Thursday, February 17, 2005

Freedom envy, and persuasion bunches

Furious at having one of their own (Eason Jordan) brought down, and at being reduced to an acronym, MSM (mainstream media) has hit out at bloggers. As Peggy Noonan puts it in a piece in the Wall Street Journal titled "The Blogs Must Be Crazy":
"Salivating morons." "Scalp hunters." "Moon howlers." "Trophy hunters." "Sons of Sen. McCarthy." "Rabid." "Blogswarm." "These pseudo-journalist lynch mob people."

This is excellent invective. It must come from bloggers. But wait, it was the mainstream media and their maidservants in the elite journalism reviews, and they were talking about bloggers!

[...]

When you hear name-calling like what we've been hearing from the elite media this week, you know someone must be doing something right. The hysterical edge makes you wonder if writers for newspapers and magazines and professors in J-schools don't have a serious case of freedom envy.

The bloggers have that freedom. They have the still pent-up energy of a liberated citizenry, too. The MSM doesn't. It has lost its old monopoly on information. It is angry.

But MSM criticism of the blogosphere misses the point, or rather points.

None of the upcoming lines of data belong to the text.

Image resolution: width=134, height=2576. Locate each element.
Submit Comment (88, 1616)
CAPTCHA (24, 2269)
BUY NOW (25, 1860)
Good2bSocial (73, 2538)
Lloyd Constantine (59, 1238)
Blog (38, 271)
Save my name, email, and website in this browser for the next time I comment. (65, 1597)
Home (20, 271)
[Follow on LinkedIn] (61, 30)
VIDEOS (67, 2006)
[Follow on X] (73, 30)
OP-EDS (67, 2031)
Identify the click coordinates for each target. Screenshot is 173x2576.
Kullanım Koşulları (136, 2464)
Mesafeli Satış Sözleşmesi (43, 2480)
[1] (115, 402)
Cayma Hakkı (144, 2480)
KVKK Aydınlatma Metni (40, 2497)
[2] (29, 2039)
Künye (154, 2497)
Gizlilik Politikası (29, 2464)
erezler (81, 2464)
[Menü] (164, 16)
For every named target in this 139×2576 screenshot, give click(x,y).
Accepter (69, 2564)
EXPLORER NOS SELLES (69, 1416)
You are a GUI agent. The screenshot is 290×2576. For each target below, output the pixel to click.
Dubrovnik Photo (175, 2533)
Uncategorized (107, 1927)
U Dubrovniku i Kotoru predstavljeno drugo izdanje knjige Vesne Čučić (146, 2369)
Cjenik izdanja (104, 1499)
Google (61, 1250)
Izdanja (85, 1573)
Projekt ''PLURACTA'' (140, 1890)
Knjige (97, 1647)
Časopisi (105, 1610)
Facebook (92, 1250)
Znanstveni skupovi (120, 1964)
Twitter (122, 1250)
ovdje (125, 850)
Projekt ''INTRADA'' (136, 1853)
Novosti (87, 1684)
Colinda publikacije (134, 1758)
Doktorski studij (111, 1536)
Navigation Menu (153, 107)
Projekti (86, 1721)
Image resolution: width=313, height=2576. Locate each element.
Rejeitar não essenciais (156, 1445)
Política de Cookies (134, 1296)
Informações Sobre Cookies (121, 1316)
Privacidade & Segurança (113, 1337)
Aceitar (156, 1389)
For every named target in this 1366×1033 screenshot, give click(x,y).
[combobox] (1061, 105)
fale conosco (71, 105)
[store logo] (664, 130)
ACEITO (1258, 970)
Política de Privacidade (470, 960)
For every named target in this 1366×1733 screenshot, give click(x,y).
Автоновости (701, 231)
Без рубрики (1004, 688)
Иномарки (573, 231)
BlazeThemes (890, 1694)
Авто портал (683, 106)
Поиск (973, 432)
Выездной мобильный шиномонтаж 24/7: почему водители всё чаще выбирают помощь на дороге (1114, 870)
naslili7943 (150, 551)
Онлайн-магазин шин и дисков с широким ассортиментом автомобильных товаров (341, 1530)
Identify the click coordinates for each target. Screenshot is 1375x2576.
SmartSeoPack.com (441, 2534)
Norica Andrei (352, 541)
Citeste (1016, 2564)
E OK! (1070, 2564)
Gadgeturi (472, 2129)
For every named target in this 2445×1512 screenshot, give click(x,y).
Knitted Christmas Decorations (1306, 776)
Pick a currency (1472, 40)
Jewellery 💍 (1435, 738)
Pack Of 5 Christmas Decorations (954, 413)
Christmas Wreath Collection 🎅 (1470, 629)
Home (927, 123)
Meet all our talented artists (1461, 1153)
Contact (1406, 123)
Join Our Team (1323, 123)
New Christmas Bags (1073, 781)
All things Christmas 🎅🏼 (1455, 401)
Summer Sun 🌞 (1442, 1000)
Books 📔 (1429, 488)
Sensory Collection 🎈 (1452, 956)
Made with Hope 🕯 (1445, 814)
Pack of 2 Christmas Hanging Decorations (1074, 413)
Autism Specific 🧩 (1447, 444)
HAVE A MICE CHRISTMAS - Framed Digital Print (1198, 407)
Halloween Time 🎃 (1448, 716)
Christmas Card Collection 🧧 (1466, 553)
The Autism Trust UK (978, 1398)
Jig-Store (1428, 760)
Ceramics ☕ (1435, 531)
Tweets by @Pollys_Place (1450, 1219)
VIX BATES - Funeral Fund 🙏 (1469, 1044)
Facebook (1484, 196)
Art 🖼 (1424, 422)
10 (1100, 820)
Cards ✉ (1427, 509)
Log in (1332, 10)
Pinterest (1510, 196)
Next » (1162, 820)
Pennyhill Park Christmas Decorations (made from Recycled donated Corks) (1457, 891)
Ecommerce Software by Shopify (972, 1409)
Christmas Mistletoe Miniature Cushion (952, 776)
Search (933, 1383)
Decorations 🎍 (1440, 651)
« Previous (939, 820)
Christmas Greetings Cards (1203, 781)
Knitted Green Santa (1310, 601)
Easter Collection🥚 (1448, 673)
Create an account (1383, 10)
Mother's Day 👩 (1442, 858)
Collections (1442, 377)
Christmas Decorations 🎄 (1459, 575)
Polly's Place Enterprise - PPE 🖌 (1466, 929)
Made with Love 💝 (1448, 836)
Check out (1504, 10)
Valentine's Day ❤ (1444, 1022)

Noonan goes on to list, comprehensively, the many different ways in which blogs provide a public service. It is one the finest pieces I've read on blogging, and I urge you to read it.

Accusations of being part of a mob aren't exactly new to me, and Eugene Volokh points out in a lovely post how misplaced the analogy of bloggers as a mob really is. He writes:
... I realize that "lynch mob" is figurative, and hyperbole at that. Still, figurative references and analogies (even hyperbolic ones) only make sense to the extent that the analogy is apt -- to the extent that the figurative usage, while literally false, reflects a deeper truth.

The trouble is that here the analogy is extremely weak. What's wrong with lynch mobs? It's that the mob itself has the power to kill. They could be completely wrong, and entirely unpersuasive to reasonable people or to the rest of the public. Yet by their physical power, they can impose their will without regard to the law.

But bloggers, or critics generally, have power only to the extent that they are persuasive. Jordan's resignation didn't come because he was afraid that bloggers will fire him. They can't fire him. I assume that to the extent the bloggers' speech led him to resign, it did so by persuading the public that he wasn't trustworthy.

So Jordan's critics (bloggers or not) aren't a lynch mob: If they're a mob, they're at most a "persuasion mob." What's more, since they're generally a very small group, they're really a "persuasion bunch."

I got the link to Volokh's post via Instapundit, who also has an excellent summary of the aftermath of Easongate at GlennReynolds.com.